Even the basic unit of charge has been shown to have smaller components called quarks. Studies have shown that all of these objects change. Some do so in a fraction of a second. Some, like protons, take incredibly long periods of time. The whole cosmos, however, is gradually dissolving--turning back into the energy from which it came.
5. Singularity evidence. In this grossly oversimplified and abbreviated discussion, what we have seen is that the physical world in which we live is far from permanent. Even the origin of matter itself suggests a nonphysical source. Cosmological models have been proposed that explain the origin of the cosmos as an infinitely small infinitely hot point, smaller than an atom. Descriptions from physics down to 10-43 seconds after the Creation have been made. No physical laws known to man can function beyond that. Called a singularity, we have an object that by definition does not conform to the laws of science. Whether one deals with string theory or some other model, all explanations run into the necessity of a condition that does not conform to the formulas and laws in the physics book. This situation will change, but the end result will not. New theories will propose other models, but all will come back to some kind of a singularity event. None of this theorizing could even be attempted if the thinking done was confined to the physical world.

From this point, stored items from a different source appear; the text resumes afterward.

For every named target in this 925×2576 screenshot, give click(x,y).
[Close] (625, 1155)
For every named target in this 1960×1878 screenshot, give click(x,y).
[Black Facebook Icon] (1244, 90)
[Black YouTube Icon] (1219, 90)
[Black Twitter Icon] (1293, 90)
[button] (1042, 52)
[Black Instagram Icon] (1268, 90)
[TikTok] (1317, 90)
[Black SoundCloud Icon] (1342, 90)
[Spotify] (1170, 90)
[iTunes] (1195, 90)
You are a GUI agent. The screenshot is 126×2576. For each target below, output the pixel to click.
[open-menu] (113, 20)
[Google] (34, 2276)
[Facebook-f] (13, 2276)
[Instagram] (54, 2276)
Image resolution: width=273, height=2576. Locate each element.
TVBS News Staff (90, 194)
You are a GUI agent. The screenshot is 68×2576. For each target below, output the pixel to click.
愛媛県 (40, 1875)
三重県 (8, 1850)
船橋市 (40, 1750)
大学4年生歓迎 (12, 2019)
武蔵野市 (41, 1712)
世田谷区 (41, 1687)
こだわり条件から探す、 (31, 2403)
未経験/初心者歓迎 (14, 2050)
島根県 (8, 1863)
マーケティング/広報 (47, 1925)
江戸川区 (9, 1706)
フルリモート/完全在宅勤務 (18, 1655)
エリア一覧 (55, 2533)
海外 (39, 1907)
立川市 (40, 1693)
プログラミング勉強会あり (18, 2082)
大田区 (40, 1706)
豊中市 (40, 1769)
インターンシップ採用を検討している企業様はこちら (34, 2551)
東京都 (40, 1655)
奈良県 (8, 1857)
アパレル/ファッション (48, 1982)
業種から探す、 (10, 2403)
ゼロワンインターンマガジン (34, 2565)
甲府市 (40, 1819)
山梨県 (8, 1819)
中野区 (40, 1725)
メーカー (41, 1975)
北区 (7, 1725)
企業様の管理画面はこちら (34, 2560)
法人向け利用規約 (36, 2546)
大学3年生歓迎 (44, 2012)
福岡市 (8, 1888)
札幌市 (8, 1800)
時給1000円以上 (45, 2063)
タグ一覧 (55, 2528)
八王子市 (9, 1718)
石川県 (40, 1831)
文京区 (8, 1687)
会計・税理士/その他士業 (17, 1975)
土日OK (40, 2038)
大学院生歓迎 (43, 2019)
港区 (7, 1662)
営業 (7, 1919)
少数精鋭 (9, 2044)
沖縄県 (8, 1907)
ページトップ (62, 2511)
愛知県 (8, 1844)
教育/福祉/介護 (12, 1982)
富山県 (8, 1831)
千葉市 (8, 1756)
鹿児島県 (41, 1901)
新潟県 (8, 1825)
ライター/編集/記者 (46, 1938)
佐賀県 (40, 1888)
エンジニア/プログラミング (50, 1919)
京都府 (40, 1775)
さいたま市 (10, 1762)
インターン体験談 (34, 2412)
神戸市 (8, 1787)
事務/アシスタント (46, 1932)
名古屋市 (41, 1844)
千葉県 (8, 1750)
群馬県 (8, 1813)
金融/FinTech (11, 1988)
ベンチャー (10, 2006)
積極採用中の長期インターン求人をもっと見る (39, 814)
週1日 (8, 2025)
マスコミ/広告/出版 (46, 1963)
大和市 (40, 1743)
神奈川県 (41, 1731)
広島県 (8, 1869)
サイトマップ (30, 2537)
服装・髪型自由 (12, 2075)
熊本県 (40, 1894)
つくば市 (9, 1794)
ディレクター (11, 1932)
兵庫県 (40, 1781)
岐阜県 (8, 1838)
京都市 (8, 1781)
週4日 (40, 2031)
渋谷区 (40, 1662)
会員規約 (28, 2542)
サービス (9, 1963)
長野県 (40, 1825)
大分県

6. Human demonstrations of things that are not physical. We have in this discussion confined ourselves to a practical physical approach to this subject. Those trained in philosophy could offer much more support, and in reality almost every discipline can address itself to this question. Even those who study the nature of man see characteristics that cannot be dismissed as physically caused. It is easy to see that many of man's unique characteristics cannot be attributed to his brain. Man's creative abilities, his desires, and ability to worship, his ability to be taught to think, his capacity to feel guilt, sympathy, and forgiveness are not due to his brain. Retarded individuals universally do these things, and highly intelligent animals do not. We have shown this in previous issues of this journal, so we will not repeat it here. The point is that there is evidence from a wide range of disciplines which show that the physical world is only the tip of the iceberg of what reality is all about. How the spiritual world interacts with each of these areas is an understanding that is a long way off, but if we deny the possibility we will never find it.